According to the 2009 Ecosystem Status Report there is an urgent need to manage the waters off the northeastern coast of the United States as a whole rather than as a series of separate and unrelated components. It is known as the Northeast U.S. Continental Shelf Large Marine Ecosystem (NES LME), the ecosystem spans approximately 100,000 square miles and supports some of the highest revenue-generating fisheries in the nation.
Michael Fogarty, who heads the Ecosystem Assessment Program at the Northeast Fisheries Science Center (NEFSC) of NOAA’s Fisheries Service in Woods Hole, Mass., says his team’s report highlights the need to understand natural and human-related changes in this region and to develop effective management and mitigation strategies.
Fogarty also said that there are many pressures on the ecosystem including fishing, pollution, habitat loss from coastal development, and impacts on marine life from shipping and other uses of the ocean.
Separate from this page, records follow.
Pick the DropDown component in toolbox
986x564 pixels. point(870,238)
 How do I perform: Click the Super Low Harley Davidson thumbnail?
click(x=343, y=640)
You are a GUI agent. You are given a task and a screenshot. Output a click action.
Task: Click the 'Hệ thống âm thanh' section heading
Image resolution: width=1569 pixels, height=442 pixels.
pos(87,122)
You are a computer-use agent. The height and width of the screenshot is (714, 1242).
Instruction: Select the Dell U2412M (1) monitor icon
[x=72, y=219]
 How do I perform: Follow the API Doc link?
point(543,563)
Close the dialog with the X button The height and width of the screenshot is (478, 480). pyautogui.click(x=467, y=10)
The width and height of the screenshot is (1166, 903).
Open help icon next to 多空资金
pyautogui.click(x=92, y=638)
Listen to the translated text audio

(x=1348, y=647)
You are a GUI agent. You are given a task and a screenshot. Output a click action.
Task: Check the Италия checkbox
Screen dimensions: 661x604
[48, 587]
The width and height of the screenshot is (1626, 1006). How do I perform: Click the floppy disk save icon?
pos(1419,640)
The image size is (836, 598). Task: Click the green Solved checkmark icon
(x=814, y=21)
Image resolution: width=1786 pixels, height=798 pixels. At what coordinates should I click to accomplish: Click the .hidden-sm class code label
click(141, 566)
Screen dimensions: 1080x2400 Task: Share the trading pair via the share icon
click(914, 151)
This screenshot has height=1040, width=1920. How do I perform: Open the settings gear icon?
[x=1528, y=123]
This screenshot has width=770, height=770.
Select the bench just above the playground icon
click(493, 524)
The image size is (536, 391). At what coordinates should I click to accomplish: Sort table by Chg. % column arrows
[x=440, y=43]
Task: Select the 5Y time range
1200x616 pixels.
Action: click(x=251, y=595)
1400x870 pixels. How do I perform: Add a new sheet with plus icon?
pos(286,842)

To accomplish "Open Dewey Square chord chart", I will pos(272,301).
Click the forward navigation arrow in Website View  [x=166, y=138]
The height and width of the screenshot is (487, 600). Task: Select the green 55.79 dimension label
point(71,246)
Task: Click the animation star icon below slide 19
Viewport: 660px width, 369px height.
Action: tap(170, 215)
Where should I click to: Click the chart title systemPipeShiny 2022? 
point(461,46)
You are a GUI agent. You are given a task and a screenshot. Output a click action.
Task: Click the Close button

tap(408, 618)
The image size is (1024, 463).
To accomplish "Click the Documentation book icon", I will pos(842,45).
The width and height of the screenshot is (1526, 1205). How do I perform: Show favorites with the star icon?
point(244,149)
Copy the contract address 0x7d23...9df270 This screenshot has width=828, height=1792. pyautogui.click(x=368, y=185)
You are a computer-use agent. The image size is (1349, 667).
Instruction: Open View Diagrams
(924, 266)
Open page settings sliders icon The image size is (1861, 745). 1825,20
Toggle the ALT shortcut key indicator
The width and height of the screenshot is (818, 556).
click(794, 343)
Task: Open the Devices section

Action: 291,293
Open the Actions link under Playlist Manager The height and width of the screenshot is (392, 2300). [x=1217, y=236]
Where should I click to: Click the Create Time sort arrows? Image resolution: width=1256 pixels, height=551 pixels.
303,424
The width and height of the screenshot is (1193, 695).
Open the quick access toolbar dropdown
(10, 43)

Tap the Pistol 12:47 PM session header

The report is the first in a planned series of ecosystem status reports by Fogarty and his colleagues in the NEFSC’s Ecosystem Assessment Program to document changes in the NES LME, one of 64 regions in the world’s ocean designated as a large marine ecosystem.
According to Fogarty sustained long-term monitoring by many agencies and institutions in the Northeast region has enabled scientists and others to trace changes in the ecosystem.